Sebelum dilakukan ritual, kelung yang ditempatkan di tengah-tengah kerumunan masyarakat yang hadir dihias dengan beragam bahan makanan, seperti ketan hitam, ketan kuning, kue-kuean, dan sebagainya. Makanan-makanan tersebut dicampur menjadi satu dan dibentuk seperti seekor buaya.
Buaya disebut sebagai simbol penguasa laut atau air. Setelahnya, doa-doa pun didendangkan.

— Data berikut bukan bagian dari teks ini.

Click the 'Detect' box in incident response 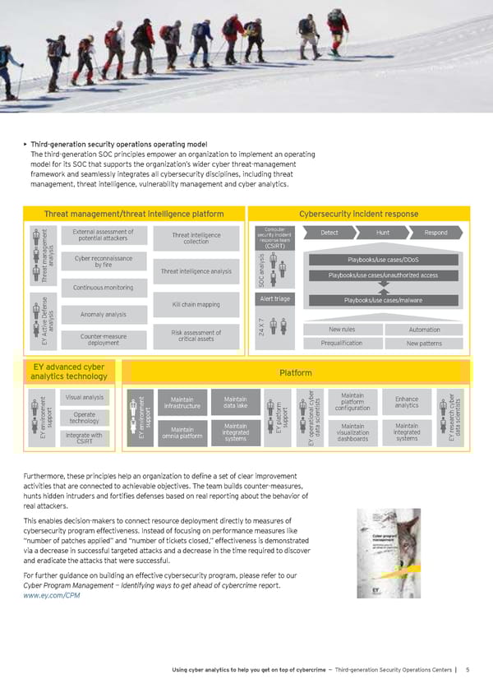329,233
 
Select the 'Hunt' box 382,233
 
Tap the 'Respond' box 435,233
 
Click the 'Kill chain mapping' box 196,305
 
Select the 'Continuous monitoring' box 104,287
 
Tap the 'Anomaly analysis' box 104,314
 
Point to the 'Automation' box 424,330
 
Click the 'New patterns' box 424,343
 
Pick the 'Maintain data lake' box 235,403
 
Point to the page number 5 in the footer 467,670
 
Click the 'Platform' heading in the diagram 295,372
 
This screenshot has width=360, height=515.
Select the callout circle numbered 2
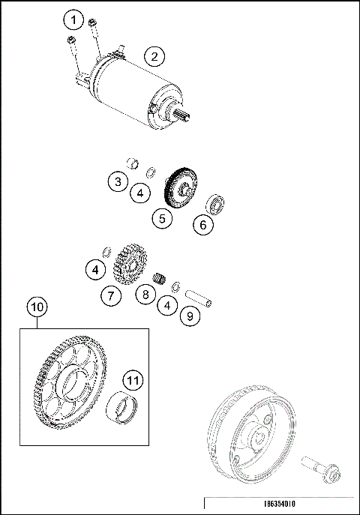point(154,56)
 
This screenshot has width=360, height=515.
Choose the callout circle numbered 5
point(162,218)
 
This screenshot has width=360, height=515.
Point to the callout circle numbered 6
point(202,223)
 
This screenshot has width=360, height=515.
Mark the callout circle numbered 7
point(110,296)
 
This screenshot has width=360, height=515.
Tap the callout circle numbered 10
point(37,306)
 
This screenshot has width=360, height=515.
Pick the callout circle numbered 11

Hingga akhirnya, terjadi kerasukan roh sang leluhur yang dianggap sebagai penanda ritual pengobatan segera dimulai. Sang pasien pun didudukkan menghadap sesajen.
Pemimpin ritual mulai memainkan perannya, yakni mengusir segala kekuatan buruk dan mengharapkan datangnya kekuatan baik demi kesembuhan pasien. Setelahnya, batang tebu dipatahkan yang menandakan selesainya ritual buang penyakit.
Kemudian, pasien dipersilahkan makan di kelung. Setelah itu, masyarakat yang hadir mulai beranjak berebut berkah dengan memakan makanan di kelung.
Sekitar 1979, makan di kelung masih dipercaya dapat memberikan efek penyembuhan. Bahkan, tradisi ini juga dipercaya dapat membawa berkah, terutama untuk masyarakat yang ikut melakukan ritual.
Namun, saat ini tradisi ini sudah jarang terlihat. Perkembangan dan kemajuan zaman membuat tradisi ini perlahan ditinggalkan.